# 1/32 Racing Classes - We want YOUR opinion!



## FCSCE (Dec 30, 2006)

Fellow slot car enthusiasts, I am looking into starting several classes at my track, and I would like to ask you to comment on these rules, and what you think of them. I would also like to hear any suggestions you have. I want to make sure the racers enjoy themselves, which is why I'm asking for your help. Please note that the following are 1/32 scale.

First, there are the basic classes:
Touring/GT
Prototypes
Super Trucks
Formula 1
A1GP
NASCAR
Porsche Club
IRL/Cart

These classes will be almost entirely stock, with the only changes allowed being tires, magnet set up, and braid. Anything that was originally on the car must stay on the car, the only changes that may be made to the chassis or body are those that will allow magnets to sit in the car better. This means you can also do some limited chassis work to allow for magnets to sit inside the chassis, and we'll have tools on hand to help with this. Magnets won't be allowed attached to the underside of the chassis, however, because that would cause clearance issues, and a loose magnet can cause a lot of problems (magnets have even been known to cause power problems). The exception to this will be the trucks. They're also the only class that will allow weight to be added in.

> Required work:
a) List every basic class named in the forum post about 1/32 racing classes.
b) Transcribe the forum post about 1/32 racing classes, everything from "These classes will" down to "be added in.".
Rely on nothing but the forum post about 1/32 racing classes.

> Provided records:
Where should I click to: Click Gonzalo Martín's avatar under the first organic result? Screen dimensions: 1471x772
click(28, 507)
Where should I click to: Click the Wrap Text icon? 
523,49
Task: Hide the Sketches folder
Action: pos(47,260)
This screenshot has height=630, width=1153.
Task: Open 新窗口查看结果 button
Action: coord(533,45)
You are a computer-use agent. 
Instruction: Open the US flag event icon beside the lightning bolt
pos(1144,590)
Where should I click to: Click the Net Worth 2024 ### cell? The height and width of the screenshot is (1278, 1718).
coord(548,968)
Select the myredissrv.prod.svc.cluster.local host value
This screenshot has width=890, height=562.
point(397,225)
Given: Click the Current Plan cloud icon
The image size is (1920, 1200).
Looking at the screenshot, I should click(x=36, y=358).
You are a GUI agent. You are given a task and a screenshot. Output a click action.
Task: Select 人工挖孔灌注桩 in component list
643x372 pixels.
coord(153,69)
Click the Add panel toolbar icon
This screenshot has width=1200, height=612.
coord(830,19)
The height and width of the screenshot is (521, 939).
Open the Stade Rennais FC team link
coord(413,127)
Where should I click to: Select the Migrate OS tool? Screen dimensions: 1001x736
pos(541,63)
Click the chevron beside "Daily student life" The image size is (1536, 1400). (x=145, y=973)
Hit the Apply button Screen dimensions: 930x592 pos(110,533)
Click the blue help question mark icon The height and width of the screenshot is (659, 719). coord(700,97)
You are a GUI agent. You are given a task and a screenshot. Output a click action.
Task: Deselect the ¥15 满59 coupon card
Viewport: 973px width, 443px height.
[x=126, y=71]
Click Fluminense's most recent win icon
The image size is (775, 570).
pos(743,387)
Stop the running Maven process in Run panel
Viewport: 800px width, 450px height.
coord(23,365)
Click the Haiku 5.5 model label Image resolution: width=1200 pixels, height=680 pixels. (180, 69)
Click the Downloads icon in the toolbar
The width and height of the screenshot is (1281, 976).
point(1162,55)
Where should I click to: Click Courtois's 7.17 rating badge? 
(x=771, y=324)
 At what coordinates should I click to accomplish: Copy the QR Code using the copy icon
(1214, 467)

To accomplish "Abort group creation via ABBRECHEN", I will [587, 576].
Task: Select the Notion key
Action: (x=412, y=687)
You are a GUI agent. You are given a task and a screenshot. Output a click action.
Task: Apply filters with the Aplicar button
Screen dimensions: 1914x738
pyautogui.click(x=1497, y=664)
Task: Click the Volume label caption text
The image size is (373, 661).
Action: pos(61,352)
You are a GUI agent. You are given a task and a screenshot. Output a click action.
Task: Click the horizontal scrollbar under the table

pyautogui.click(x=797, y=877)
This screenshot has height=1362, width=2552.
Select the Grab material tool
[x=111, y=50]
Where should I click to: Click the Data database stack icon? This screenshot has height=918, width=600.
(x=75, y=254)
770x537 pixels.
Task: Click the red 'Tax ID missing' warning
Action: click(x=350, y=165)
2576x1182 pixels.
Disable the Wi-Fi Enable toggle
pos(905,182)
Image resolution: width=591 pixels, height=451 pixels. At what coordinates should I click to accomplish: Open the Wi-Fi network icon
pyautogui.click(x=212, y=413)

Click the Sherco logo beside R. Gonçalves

> Results:
a)
Touring/GT
Prototypes
Super Trucks
Formula 1
A1GP
NASCAR
Porsche Club
IRL/Cart

b)
These classes will be almost entirely stock, with the only changes allowed being tires, magnet set up, and braid. Anything that was originally on the car must stay on the car, the only changes that may be made to the chassis or body are those that will allow magnets to sit in the car better. This means you can also do some limited chassis work to allow for magnets to sit inside the chassis, and we'll have tools on hand to help with this. Magnets won't be allowed attached to the underside of the chassis, however, because that would cause clearance issues, and a loose magnet can cause a lot of problems (magnets have even been known to cause power problems). The exception to this will be the trucks. They're also the only class that will allow weight to be added in.